用Spark MLlib进行数据挖掘

简单的小呆瓜

已于 2022-05-27 12:38:08 修改

阅读量950

点赞数

分类专栏： spark 文章标签： spark mllib big data

于 2022-05-27 11:52:30 首次发布

本文链接：https://blog.csdn.net/qq_58768870/article/details/124960566

版权

spark 专栏收录该内容

20 篇文章 2 订阅

订阅专栏

spark官网有很多关于机器学习的例子及详细说明。链接：MLlib: Main Guide - Spark 3.2.1 Documentation (apache.org)

K-means（命令行方式）

cd spark-3.1.1-bin-hadoop2.7/bin/

spark-shell

之后依次输入：

import org.apache.spark.ml.clustering.KMeans
import org.apache.spark.ml.evaluation.ClusteringEvaluator
val dataset =spark.read.format("libsvm").load("file:///home/ZQ/spark-3.1.1-bin-hadoop2.7/data/mllib/sample_kmeans_data.txt")
val kmeans = new KMeans().setK(2).setSeed(1L)
val model = kmeans.fit(dataset)
val predictions = model.transform(dataset)
val evaluator = new ClusteringEvaluator()
val silhouette = evaluator.evaluate(predictions)
println(s"Silhouette with squared euclidean distance = $silhouette")
println("Cluster Centers: ")
model.clusterCenters.foreach(println)

多项逻辑回归（命令行方式）

依次输入以下代码：

import org.apache.spark.ml.classification.LogisticRegression
val training = spark.read.format("libsvm").load("file:///home/ZQ/spark-3.1.1-bin-hadoop2.7/data/mllib//sample_multiclass_classification_data.txt")
val lr = new LogisticRegression().setMaxIter(10).setRegParam(0.3).setElasticNetParam(0.8)
val lr=new LogisticRegression().setMaxIter(10).setRegParam(0.3).setElasticNetParam(0.8)
val lrModel = lr.fit(training)
println(s"Coefficients: \n${lrModel.coefficientMatrix}")
println(s"Intercepts: \n${lrModel.interceptVector}")
val trainingSummary = lrModel.summary
val objectiveHistory = trainingSummary.objectiveHistory
println("objectiveHistory:")
objectiveHistory.foreach(println)
println("False positive rate by label:")
trainingSummary.falsePositiveRateByLabel.zipWithIndex.foreach { case (rate,label) =>println(s"label $label: $rate")}
println("True positive rate by label:")

========

练习任务
a. 请更新这篇Spark MLlib数据挖掘文章：重新写出从"val trainingSummary = lrModel.summary"到"objectiveHistory.foreach(println)"之间的部分（首尾均包括在内），并把其中的"trainingSummary"全部改为"modelSummary"。
b. 请从这篇Spark MLlib数据挖掘文章的最后一句之后接着往下写。
这些行取自另一个来源。

所给信息
========

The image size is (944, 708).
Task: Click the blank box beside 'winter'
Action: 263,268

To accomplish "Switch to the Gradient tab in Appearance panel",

========

参考答案
a.
val modelSummary = lrModel.summary
val objectiveHistory = modelSummary.objectiveHistory
println("objectiveHistory:")
objectiveHistory.foreach(println)

b.
trainingSummary.truePositiveRateByLabel.zipWithIndex.foreach { case (rate, label)
=>println(s"label $label: $rate")
}
println("Precision by label:")
trainingSummary.precisionByLabel.zipWithIndex.foreach println("Recall by label:"){ case (prec, label) =>
     println(s"label $label: $prec")
}
println("Recall by label:")
trainingSummary.recallByLabel.zipWithIndex.foreach { case (rec, label) =>
     println(s"label $label: $rec")
     }
println("F-measure by label:")
trainingSummary.fMeasureByLabel.zipWithIndex.foreach { case (f, label) =>
     println(s"label $label: $f")
      }
val accuracy = trainingSummary.accuracy
val falsePositiveRate = trainingSummary.weightedFalsePositiveRate
val truePositiveRate = trainingSummary.weightedTruePositiveRate
val fMeasure = trainingSummary.weightedFMeasure
val precision = trainingSummary.weightedPrecision
val recall = trainingSummary.weightedRecall
println(s"Accuracy: $accuracy\nFPR: $falsePositiveRate\nTPR: $truePositiveRate\n" + s"F-measure: $fMeasure\nPrecision: $precision\nRecall: $recall")

随机森林（sbt编译打包方式）

1、创建文件夹randomforest

cd spark-3.1.1-bin-hadoop2.7/Test/sparkmllib/

 mkdir randomforest

2、在randomforest文件夹下递归创建目录：mkdir -p src/main/scala

cd randomforest/

mkdir -p src/main/scala

3、在randomforest下创建simple.sbt如下

vim simple.sbt

在simple.sbt文件中增加如下内容：

name := "Simple Project"
version := "1.6.1"
scalaVersion := "2.12.10"
libraryDependencies += "org.apache.spark" %% "spark-core" % "3.1.1"
libraryDependencies += "org.apache.spark" %% "spark-mllib" % "3.1.1"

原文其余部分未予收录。